### Task
Go through the data below and work out how many lines contain "Expand"; the answer is the number alone.

Stored data
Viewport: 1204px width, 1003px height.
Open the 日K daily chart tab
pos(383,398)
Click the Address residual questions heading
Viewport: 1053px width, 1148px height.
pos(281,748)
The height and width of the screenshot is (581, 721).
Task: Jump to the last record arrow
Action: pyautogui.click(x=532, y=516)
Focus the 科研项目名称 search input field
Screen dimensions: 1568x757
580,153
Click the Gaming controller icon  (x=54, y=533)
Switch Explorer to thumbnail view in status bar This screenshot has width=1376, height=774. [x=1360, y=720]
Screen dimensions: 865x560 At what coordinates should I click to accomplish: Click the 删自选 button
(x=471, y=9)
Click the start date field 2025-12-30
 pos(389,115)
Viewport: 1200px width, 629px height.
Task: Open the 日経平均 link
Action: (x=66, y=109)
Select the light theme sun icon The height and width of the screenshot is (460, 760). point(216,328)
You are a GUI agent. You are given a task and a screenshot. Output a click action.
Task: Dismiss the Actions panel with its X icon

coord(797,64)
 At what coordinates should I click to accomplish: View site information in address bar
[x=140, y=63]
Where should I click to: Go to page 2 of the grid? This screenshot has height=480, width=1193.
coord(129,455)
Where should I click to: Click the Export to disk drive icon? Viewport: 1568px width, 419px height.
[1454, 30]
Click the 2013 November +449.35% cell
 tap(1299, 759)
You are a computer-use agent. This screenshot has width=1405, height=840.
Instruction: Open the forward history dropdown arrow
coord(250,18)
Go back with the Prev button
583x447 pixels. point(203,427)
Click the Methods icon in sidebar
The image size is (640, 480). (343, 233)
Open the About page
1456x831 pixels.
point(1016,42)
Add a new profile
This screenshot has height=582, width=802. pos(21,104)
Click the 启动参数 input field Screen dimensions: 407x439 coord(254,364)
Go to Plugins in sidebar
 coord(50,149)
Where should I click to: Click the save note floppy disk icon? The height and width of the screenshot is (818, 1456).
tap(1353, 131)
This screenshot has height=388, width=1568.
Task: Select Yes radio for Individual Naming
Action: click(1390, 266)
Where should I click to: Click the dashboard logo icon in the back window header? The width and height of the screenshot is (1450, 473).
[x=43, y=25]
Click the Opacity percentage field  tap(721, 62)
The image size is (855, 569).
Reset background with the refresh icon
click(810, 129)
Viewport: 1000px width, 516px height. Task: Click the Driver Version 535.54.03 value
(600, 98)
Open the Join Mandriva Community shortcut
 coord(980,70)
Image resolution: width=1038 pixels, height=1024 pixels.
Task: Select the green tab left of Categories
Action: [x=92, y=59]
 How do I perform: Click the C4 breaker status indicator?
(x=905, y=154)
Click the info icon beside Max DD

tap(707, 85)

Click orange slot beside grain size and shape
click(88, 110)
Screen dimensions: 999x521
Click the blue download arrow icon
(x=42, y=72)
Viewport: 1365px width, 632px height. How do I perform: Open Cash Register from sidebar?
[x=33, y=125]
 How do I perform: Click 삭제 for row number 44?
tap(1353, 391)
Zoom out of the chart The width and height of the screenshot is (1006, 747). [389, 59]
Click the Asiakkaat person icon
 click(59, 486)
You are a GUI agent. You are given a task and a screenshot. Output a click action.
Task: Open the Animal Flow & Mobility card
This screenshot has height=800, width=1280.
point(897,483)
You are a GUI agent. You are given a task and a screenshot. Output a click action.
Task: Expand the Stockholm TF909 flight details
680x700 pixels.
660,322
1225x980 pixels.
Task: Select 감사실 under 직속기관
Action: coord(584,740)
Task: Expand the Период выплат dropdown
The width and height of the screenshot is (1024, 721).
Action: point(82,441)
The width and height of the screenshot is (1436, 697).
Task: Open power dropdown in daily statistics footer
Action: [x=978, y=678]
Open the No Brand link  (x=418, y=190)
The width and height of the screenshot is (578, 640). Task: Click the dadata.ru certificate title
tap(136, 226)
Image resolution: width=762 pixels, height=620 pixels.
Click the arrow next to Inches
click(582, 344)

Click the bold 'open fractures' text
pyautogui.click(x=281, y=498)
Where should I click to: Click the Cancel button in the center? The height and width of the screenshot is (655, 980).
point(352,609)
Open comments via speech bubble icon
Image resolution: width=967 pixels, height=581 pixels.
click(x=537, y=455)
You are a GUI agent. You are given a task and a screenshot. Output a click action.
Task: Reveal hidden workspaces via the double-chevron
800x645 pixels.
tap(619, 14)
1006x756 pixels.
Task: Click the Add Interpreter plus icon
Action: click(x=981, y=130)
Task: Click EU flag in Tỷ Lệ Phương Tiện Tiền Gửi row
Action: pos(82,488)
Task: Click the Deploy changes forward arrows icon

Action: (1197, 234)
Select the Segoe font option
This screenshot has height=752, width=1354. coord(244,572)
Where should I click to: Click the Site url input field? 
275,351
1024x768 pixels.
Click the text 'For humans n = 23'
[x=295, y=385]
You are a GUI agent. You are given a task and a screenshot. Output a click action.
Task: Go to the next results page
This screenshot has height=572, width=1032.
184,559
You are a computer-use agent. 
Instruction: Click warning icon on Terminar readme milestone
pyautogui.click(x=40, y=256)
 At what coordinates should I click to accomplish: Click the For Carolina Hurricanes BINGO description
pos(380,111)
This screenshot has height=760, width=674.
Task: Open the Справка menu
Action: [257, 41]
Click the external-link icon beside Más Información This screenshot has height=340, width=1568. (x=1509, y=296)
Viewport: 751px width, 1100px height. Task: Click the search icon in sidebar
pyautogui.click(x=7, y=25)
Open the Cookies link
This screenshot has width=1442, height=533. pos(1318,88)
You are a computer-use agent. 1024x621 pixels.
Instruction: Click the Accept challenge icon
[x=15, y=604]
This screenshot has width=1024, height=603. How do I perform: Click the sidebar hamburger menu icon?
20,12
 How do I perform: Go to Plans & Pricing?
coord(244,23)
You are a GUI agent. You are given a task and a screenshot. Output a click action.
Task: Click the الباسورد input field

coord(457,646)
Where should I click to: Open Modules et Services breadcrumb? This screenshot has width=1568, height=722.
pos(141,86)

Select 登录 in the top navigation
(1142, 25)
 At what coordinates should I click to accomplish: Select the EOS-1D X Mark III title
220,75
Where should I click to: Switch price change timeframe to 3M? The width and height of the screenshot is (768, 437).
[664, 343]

### Answer to this problem
2